Unfortunately, Israel will be the real victim as its relations with the United States will suffer enormously. The withholding of strategic intelligence from Israel will be the least of Israel’s worries. With the sidelining of Iran as a nuclear bogeyman, the search for a final resolution of the Israel-Palestine conflict may return to the limelight.
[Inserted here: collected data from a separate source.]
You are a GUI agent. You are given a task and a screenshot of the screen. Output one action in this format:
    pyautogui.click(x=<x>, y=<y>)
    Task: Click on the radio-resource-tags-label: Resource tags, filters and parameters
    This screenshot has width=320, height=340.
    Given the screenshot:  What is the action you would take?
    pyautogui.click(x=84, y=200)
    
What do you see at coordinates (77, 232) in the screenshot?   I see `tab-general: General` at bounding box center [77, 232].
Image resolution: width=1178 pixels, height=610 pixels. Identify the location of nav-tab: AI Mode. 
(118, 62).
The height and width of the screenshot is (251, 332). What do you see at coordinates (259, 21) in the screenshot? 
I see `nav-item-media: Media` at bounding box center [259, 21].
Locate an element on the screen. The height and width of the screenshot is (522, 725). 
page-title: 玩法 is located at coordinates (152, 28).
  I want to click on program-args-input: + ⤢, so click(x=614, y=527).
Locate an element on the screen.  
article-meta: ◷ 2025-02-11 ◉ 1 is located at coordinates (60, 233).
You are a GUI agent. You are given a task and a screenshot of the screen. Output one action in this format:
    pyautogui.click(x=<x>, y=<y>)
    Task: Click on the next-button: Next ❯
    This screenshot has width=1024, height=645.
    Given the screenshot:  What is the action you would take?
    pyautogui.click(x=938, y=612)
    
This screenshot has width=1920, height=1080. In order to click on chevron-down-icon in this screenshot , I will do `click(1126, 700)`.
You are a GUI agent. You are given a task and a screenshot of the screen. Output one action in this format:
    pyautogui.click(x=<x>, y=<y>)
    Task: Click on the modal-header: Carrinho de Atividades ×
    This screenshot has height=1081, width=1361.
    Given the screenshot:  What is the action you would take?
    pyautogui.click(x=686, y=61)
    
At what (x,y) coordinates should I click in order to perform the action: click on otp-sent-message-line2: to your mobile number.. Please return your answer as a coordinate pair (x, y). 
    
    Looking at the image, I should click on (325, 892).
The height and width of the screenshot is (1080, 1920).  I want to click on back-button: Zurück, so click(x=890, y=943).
Even if the United States does not go so far as reversing itself in its opposition to a Middle East Nuclear Weapon Free Zone (MENWFZ), the White House in future may be expected to adopt some if not almost all of the following new initiatives even as it continues to reiterate that the U.S. remains committed to Israel’s genuine security requirements and the right to defend itself.
- Prioritizing the creation of two states, Israel and Palestine, living side by side in peace and security
- Denounce many of the myriad of efforts by Israel to develop a one-state future for the territory between the Jordan River and the Mediterranean with Palestinians only having “autonomy”
- Cease expending diplomatic capital to protect Israel from international actions against Israeli policies with which the U.S. disagrees
- Explicitly begin depicting any expansion of West Bank settlements outside of the areas already agreed to be traded when a two state solution is agreed upon as not simply “illegitimate” but as “illegal” and a violation of the Fourth Geneva Convention
- Abstain from, or even support, a UN Security Council Resolution condemning Israeli settlement expansion
- Support a UN Security Council resolution setting forth a framework for a two-state final status agreement that include a basic set of principles
- If not 4 above, the U.S. may independently put forth a framework for a final status agreement including fundamental principles as the basis for such an agreement
- Provide indirect and even overt support for the Arab Peace Initiative and explore and move towards recognizing the Palestinian Authority as the government of an independent state
- Provide a myriad of indirect forms of support for the “peace” parties in Israel
- Move to deny tax-exempt status to American organizations that use tax-deductible funds to support west bank settlements.
Israel is now on the most dangerous swamp since the end of the Six Day War. Netanyahu, the man most Israelis believe was best equipped to defend Israel’s security interests, has emerged as the leader who has most endangered those interests. The Israeli ship of state is now surrounded by shoals and needs a highly skilled captain to avoid crashing on the rocks. If Netanyahu is re-elected, as seems likely, the danger will increase enormously. Iran will remain as Israel’s most threatening enemy with a leader least capable of countering the threat.